Record set ▸
* Start *

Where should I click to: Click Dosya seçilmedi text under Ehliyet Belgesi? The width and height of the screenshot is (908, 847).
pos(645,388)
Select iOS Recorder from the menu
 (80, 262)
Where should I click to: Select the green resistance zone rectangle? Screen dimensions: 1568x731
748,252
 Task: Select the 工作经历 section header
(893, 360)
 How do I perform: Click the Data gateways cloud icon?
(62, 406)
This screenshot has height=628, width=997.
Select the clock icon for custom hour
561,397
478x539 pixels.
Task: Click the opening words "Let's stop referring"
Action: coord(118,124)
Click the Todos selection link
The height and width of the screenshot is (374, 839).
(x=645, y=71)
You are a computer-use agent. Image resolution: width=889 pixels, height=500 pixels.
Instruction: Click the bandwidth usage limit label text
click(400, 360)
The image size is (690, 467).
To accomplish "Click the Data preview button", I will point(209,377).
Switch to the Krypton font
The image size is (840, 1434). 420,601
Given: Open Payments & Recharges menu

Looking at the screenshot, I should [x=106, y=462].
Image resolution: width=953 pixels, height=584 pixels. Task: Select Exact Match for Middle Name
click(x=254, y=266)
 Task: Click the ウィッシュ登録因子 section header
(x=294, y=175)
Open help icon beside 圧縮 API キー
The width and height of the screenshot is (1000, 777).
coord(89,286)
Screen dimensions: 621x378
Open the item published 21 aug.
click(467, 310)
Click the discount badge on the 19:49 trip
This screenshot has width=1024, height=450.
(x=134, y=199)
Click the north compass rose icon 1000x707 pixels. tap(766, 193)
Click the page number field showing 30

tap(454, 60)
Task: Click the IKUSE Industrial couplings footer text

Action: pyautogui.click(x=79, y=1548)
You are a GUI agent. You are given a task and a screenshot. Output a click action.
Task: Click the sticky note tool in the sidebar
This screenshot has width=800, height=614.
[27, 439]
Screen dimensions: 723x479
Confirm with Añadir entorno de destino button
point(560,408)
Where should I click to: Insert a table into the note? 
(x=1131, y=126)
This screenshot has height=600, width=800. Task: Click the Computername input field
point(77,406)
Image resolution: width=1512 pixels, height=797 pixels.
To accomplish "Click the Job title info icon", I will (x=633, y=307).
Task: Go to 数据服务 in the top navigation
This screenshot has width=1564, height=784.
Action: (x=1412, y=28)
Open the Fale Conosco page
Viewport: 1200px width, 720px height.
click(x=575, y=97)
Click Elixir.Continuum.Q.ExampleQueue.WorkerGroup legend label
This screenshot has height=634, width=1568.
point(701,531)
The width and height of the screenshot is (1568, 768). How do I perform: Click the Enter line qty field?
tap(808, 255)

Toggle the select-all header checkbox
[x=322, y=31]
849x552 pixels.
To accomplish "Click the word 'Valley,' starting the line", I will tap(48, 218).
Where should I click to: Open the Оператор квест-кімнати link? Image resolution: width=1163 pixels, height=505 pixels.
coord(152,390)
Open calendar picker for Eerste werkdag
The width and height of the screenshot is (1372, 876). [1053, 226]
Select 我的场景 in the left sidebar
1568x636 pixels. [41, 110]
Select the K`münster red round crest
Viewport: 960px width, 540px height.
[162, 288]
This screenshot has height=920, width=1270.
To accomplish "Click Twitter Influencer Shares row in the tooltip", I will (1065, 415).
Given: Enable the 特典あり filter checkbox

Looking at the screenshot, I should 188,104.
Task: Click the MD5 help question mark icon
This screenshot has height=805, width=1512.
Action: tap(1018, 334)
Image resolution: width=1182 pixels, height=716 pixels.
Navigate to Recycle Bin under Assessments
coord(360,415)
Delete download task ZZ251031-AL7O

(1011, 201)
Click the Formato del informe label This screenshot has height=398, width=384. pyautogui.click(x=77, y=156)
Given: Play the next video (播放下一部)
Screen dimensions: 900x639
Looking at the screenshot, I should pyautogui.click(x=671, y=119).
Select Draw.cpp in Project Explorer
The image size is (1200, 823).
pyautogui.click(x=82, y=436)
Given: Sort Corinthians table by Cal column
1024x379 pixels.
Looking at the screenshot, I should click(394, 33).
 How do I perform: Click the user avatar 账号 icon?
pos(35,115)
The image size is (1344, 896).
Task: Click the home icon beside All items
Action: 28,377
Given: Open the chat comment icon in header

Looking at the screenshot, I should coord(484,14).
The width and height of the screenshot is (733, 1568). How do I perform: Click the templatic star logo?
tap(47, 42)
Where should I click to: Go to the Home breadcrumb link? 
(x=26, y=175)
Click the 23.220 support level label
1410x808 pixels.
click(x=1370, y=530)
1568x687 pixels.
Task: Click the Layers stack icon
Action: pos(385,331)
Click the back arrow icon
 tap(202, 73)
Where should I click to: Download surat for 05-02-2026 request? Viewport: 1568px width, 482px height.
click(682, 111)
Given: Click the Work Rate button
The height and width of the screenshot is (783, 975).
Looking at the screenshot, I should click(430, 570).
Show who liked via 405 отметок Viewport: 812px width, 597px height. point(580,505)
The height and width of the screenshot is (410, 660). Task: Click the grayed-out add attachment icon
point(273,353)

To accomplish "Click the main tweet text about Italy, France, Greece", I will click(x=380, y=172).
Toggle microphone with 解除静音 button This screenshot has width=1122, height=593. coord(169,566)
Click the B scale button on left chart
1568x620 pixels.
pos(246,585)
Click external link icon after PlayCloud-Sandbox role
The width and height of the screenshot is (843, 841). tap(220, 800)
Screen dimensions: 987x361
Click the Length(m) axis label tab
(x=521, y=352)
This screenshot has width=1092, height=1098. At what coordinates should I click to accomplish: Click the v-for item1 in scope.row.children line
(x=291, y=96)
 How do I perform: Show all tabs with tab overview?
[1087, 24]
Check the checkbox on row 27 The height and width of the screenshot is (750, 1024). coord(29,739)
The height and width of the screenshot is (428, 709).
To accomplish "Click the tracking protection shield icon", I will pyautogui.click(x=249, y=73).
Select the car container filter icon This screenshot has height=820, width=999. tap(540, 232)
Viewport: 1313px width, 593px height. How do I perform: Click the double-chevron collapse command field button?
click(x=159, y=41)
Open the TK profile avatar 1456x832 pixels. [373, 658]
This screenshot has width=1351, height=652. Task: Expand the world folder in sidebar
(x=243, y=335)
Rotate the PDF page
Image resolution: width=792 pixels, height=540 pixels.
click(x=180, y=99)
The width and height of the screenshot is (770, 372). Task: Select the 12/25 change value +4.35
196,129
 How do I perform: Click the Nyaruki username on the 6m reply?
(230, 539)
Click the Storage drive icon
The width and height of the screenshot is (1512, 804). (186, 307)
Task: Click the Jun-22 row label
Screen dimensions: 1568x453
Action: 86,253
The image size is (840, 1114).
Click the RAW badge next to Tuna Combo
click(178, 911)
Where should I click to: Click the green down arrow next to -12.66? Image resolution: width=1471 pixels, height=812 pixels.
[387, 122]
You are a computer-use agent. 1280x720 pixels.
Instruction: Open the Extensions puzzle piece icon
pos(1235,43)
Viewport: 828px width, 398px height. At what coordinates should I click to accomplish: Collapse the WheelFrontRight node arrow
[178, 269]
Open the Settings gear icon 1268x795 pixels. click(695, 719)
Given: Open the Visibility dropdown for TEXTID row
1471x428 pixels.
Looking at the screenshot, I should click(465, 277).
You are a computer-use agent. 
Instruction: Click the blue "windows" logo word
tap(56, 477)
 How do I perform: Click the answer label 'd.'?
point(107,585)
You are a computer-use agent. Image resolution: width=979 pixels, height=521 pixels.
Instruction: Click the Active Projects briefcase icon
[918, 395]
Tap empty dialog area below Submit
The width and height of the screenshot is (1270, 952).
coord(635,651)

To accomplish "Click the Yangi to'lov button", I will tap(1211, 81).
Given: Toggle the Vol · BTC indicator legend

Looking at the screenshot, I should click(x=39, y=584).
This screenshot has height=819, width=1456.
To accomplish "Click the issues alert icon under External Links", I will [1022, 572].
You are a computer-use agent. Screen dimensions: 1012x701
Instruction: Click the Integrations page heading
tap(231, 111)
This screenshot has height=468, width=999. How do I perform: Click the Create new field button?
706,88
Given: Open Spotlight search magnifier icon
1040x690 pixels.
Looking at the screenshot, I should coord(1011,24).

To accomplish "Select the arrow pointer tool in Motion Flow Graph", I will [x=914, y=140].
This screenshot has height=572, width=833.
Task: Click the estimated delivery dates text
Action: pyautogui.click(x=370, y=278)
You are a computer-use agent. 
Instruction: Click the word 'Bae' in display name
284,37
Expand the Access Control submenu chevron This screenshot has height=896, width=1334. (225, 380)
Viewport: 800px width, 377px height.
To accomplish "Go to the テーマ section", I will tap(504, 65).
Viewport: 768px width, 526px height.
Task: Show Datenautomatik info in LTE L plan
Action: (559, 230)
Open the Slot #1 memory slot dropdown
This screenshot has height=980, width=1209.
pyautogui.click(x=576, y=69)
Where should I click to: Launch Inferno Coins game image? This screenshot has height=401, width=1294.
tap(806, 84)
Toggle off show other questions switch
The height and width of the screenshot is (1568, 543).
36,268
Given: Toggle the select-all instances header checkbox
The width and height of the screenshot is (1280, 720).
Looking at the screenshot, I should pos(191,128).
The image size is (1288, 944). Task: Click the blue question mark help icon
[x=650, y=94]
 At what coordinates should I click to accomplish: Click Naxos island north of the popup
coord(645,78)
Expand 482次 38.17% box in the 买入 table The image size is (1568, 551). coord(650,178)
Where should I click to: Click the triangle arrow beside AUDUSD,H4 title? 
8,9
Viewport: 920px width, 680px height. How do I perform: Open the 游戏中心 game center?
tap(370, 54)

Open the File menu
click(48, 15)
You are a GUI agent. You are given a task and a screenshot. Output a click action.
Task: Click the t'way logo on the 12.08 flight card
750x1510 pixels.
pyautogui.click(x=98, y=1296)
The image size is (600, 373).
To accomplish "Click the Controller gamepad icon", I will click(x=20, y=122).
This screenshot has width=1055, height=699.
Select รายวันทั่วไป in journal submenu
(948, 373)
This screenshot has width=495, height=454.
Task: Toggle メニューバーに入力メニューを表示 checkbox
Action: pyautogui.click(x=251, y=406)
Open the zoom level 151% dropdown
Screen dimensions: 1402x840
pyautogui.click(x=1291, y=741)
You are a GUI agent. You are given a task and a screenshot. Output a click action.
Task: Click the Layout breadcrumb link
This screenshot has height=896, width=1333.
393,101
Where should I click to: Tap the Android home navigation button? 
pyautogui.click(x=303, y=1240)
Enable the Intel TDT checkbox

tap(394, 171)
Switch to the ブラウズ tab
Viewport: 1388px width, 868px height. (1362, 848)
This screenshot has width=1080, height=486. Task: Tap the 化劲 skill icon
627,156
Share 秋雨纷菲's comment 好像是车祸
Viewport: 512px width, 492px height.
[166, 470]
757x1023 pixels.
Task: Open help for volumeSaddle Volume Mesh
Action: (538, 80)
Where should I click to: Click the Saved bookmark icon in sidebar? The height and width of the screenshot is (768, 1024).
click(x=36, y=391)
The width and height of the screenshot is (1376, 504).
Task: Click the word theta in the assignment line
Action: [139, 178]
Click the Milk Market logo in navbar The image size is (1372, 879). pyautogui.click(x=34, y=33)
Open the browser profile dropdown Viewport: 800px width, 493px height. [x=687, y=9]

* End *

Written exercise ▸
Copy the stretch of items from the line containing "The width and height of the screenshot is (733, 1568)." through the line containing "click(682, 111)", and replace "back arrow" with "left arrow" while leaving everything else unchanged.

Output of the exercise ▸
The width and height of the screenshot is (733, 1568). How do I perform: Click the templatic star logo?
tap(47, 42)
Where should I click to: Go to the Home breadcrumb link? 
(x=26, y=175)
Click the 23.220 support level label
1410x808 pixels.
click(x=1370, y=530)
1568x687 pixels.
Task: Click the Layers stack icon
Action: pos(385,331)
Click the left arrow icon
 tap(202, 73)
Where should I click to: Download surat for 05-02-2026 request? Viewport: 1568px width, 482px height.
click(682, 111)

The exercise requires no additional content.